Design/methodology/approach
A total of 1,022 individuals took part in the survey; participants were asked to fill out the ten item personality measure questionnaire to capture personality traits and the dysfunctional attitude scale (DAS) to measure dysfunctional beliefs and cognitive vulnerabilities. ML classification models using participant profiling information as input were developed to predict the extent to which an individual was influenced by statements that contained different linguistic styles/persuasion techniques. Several ML algorithms were used including support vector machine, LightGBM and Auto-Sklearn to predict the effect of each technique given each individual’s profile (personality, belief system and demographic data).
Findings
The findings highlight the importance of incorporating emotion-based variables as model input in predicting the influence of textual statements with embedded persuasion techniques. Across all investigated models, the influence effect could be predicted with an accuracy ranging 53%–70%, indicating the importance of testing multiple ML algorithms in the development of a persuasive communication (PC) system. The classification ability of models was highest when predicting the response to statements using rhetorical devices and flattery persuasion techniques. Contrastingly, techniques such as authority or social proof were less predictable. Adding DAS scale features improved model performance, suggesting they may be important in modelling persuasion.

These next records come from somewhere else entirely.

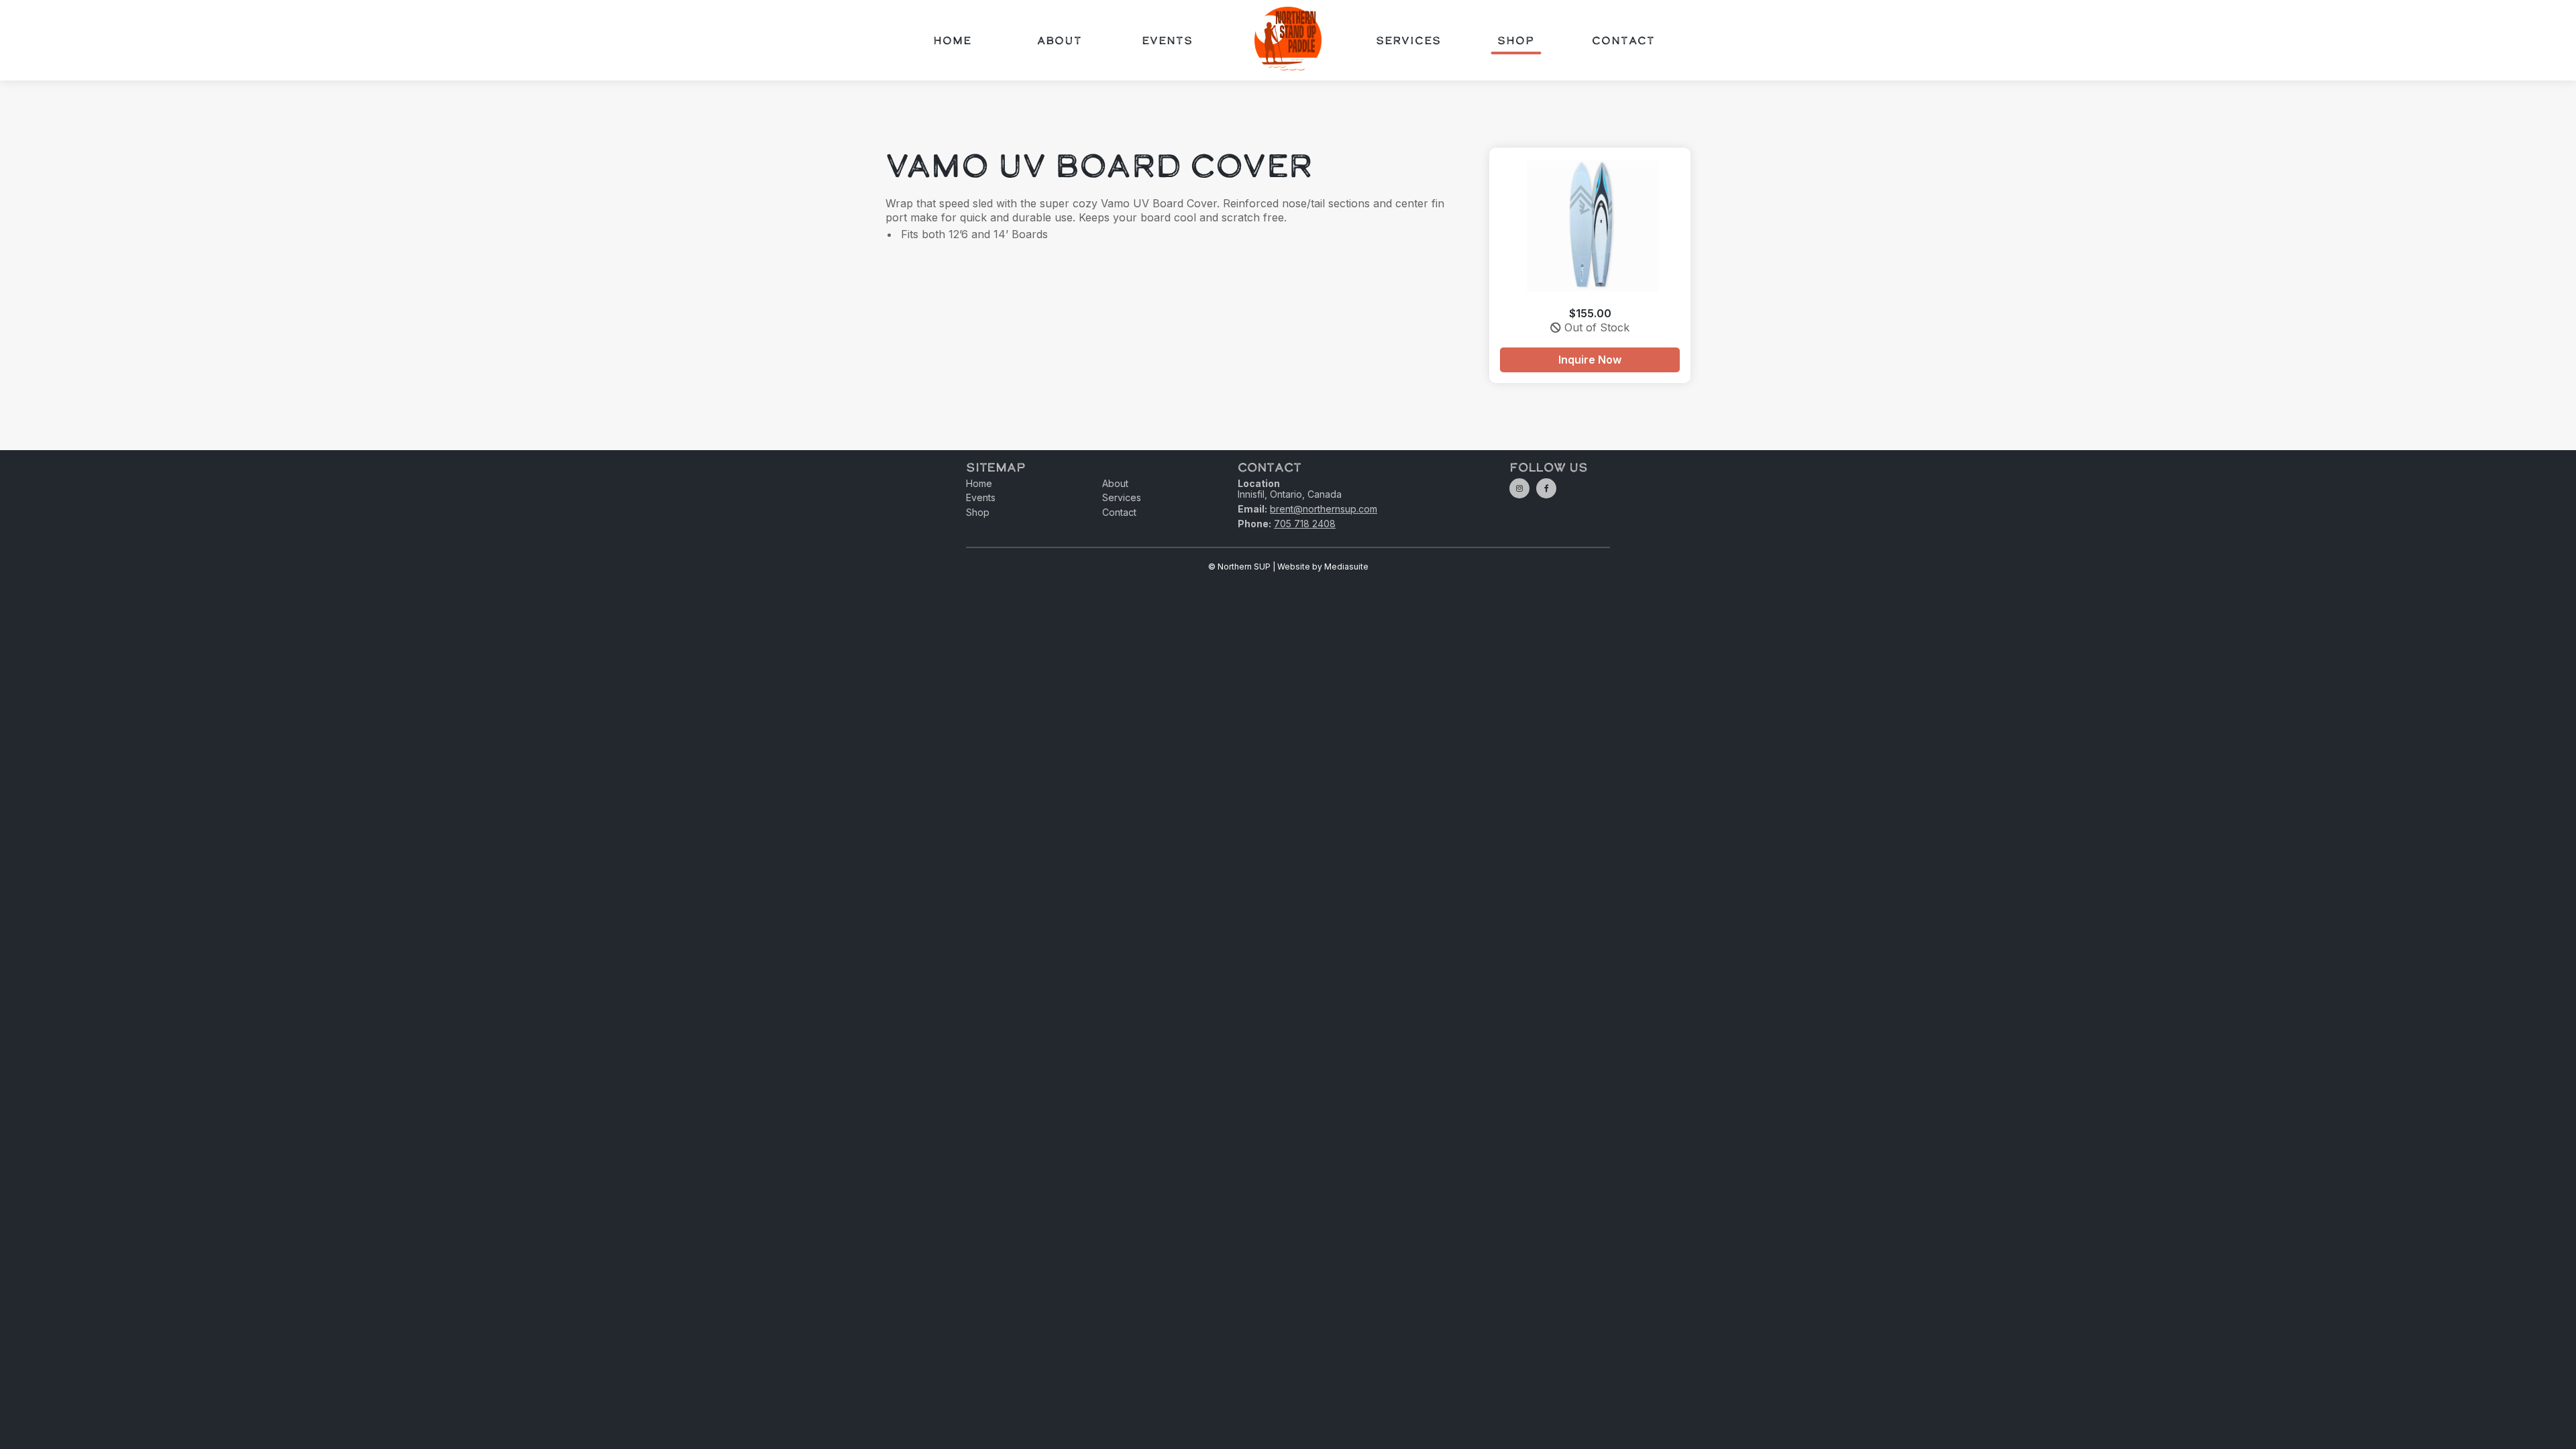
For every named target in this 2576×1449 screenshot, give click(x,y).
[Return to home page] (1288, 40)
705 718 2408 (1305, 523)
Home (952, 40)
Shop (1515, 40)
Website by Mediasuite (1322, 566)
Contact (1623, 40)
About (1059, 40)
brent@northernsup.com (1323, 509)
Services (1408, 40)
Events (1167, 40)
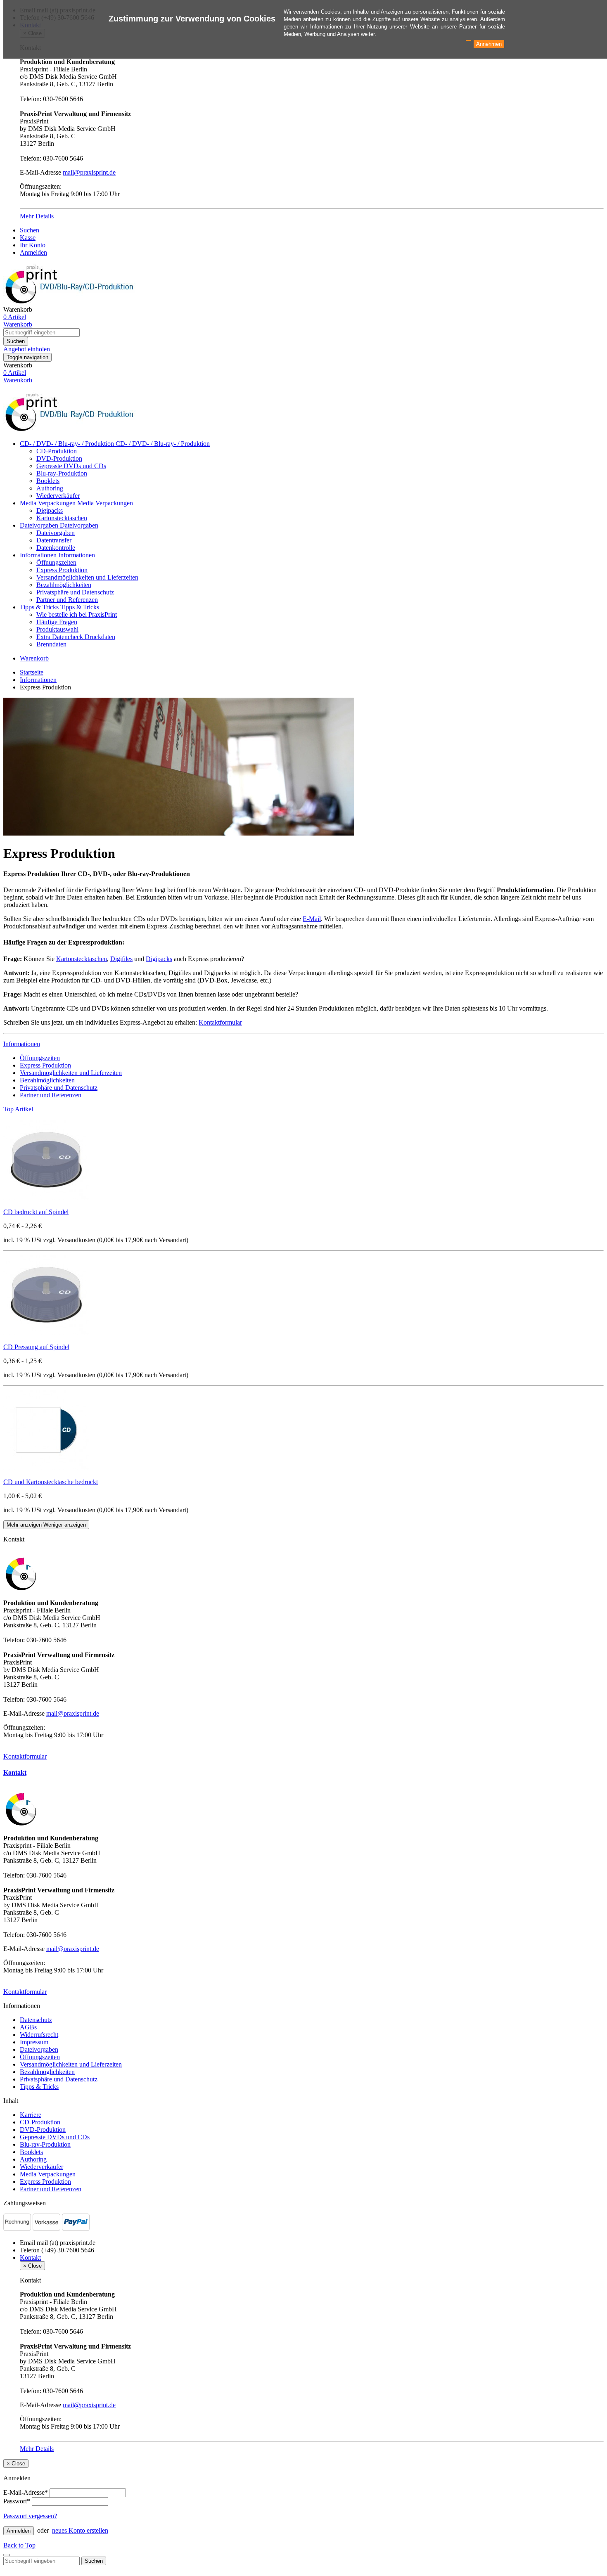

Research limitations/implications
In this study, the survey was limited to English-speaking countries and largely Western society values. More work is needed to ascertain the efficacy of models for other populations, cultures and languages. Most PC efforts are targeted at groups such as users, clients, shoppers and voters with this study in the communication context of education – further research is required to explore the capability of predictive ML models in other contexts. Finally, long self-reported psychological questionnaires may not be suitable for real-world deployment and could be subject to bias, thus a simpler method needs to be devised to gather user profile data such as using a subset of the most predictive features.
Practical implications
The findings of this study indicate that leveraging richer profiling data in conjunction with ML approaches may assist in the development of enhanced persuasive systems. There are many applications such as online apps, digital advertising, recommendation systems, chatbots and e-commerce platforms which can benefit from integrating persuasion communication systems that tailor messaging to the individual – potentially translating into higher economic returns.
Originality/value
This study integrates sets of features that have heretofore not been used together in developing ML-based predictive models of PC. DAS scale data, which relate to dysfunctional beliefs and cognitive vulnerabilities, were assessed for their importance in identifying effective persuasion techniques. Additionally, the work compares a range of persuasion techniques that thus far have only been studied separately. This study also demonstrates the application of various ML methods in predicting the influence of linguistic styles/persuasion techniques within textual statements and show that a robust methodology comparing a range of ML algorithms is important in the discovery of a performant model.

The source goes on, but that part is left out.